[Opening EXCERPTED RECORDS section]

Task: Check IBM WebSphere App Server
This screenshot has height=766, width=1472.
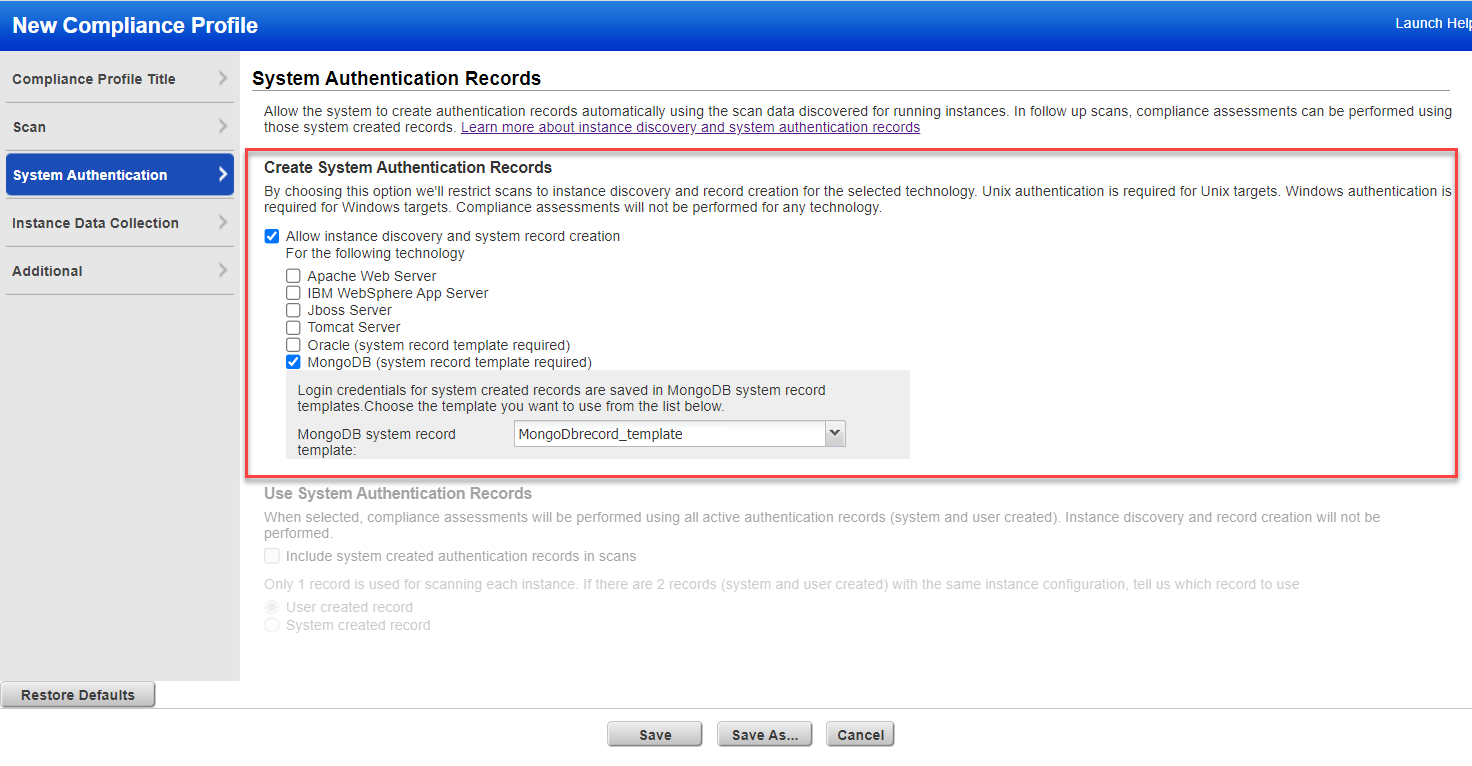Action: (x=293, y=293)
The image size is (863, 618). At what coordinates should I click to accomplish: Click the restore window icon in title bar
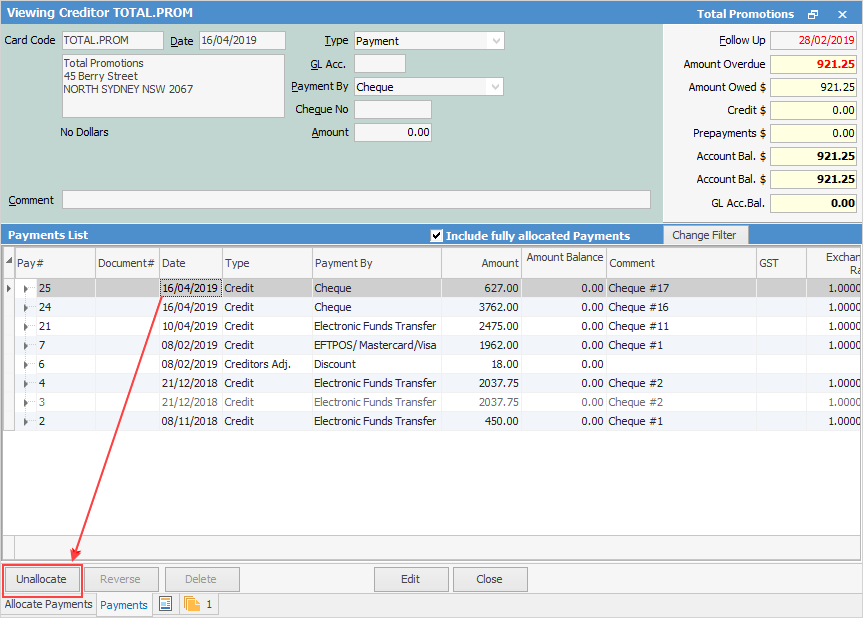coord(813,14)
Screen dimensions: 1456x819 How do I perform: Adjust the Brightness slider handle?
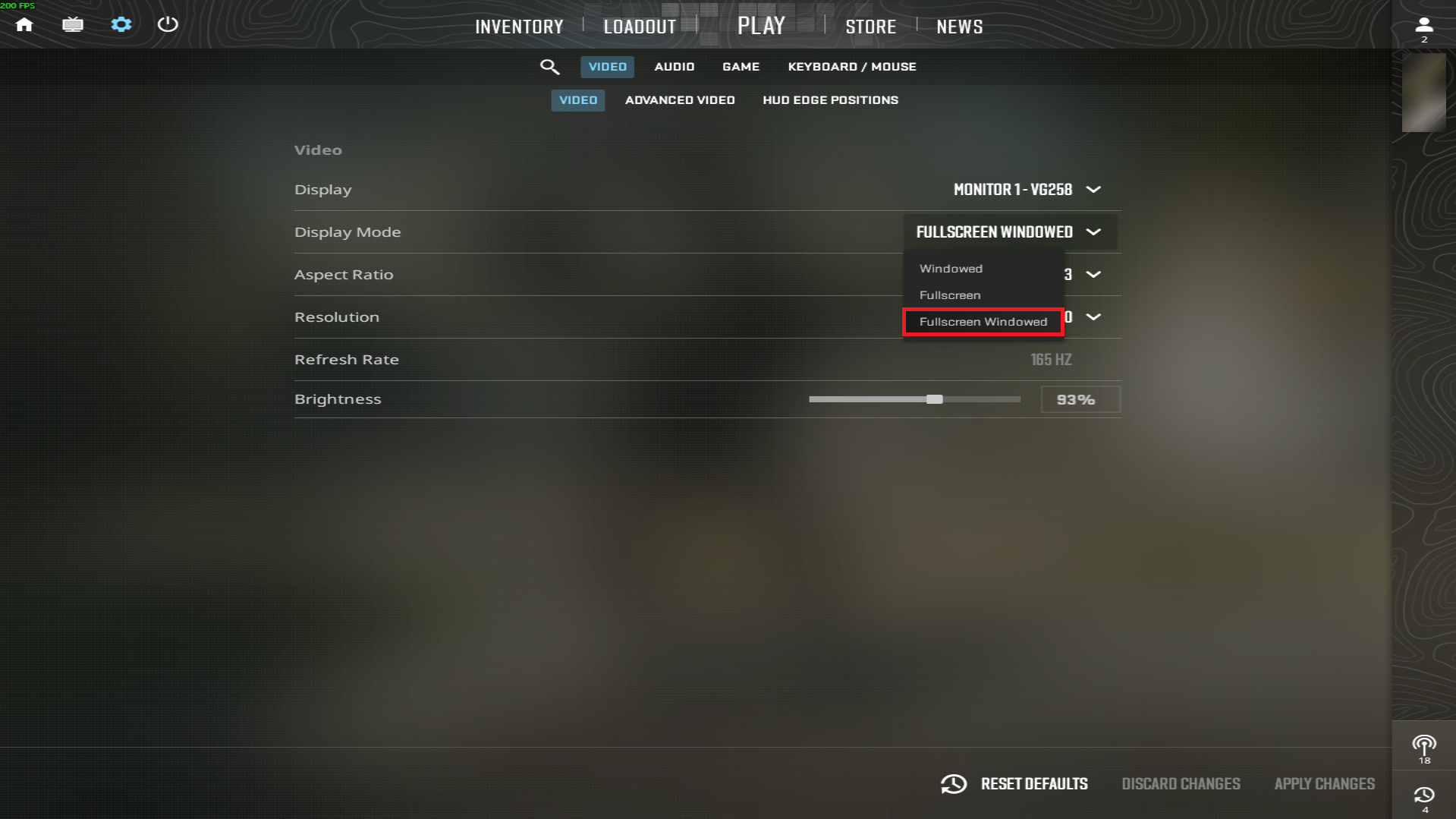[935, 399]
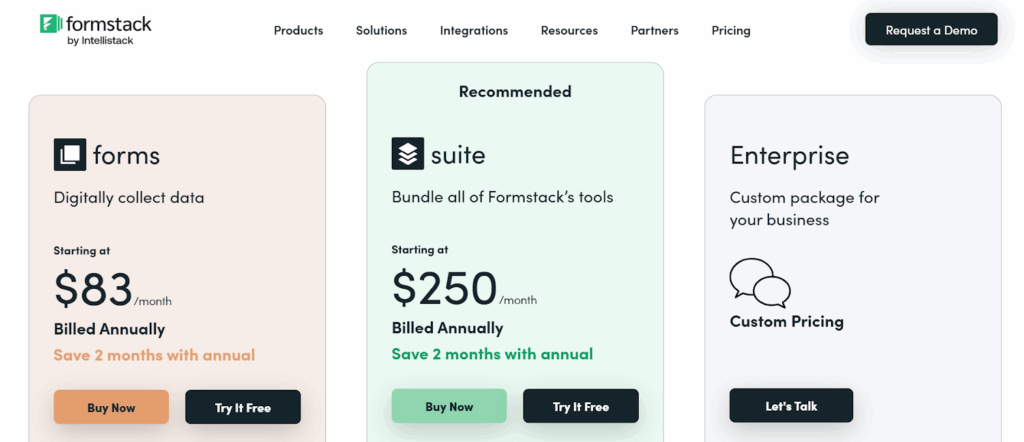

[Closing EXCERPTED RECORDS section]

### PROBLEM REQUIREMENTS
Would you give the records again exactly, dropping the pictures?

### WRITTEN SOLUTION
Task: Check IBM WebSphere App Server
This screenshot has height=766, width=1472.
Action: (x=293, y=293)
The image size is (863, 618). At what coordinates should I click to accomplish: Click the restore window icon in title bar
coord(813,14)
Screen dimensions: 1456x819 How do I perform: Adjust the Brightness slider handle?
[935, 399]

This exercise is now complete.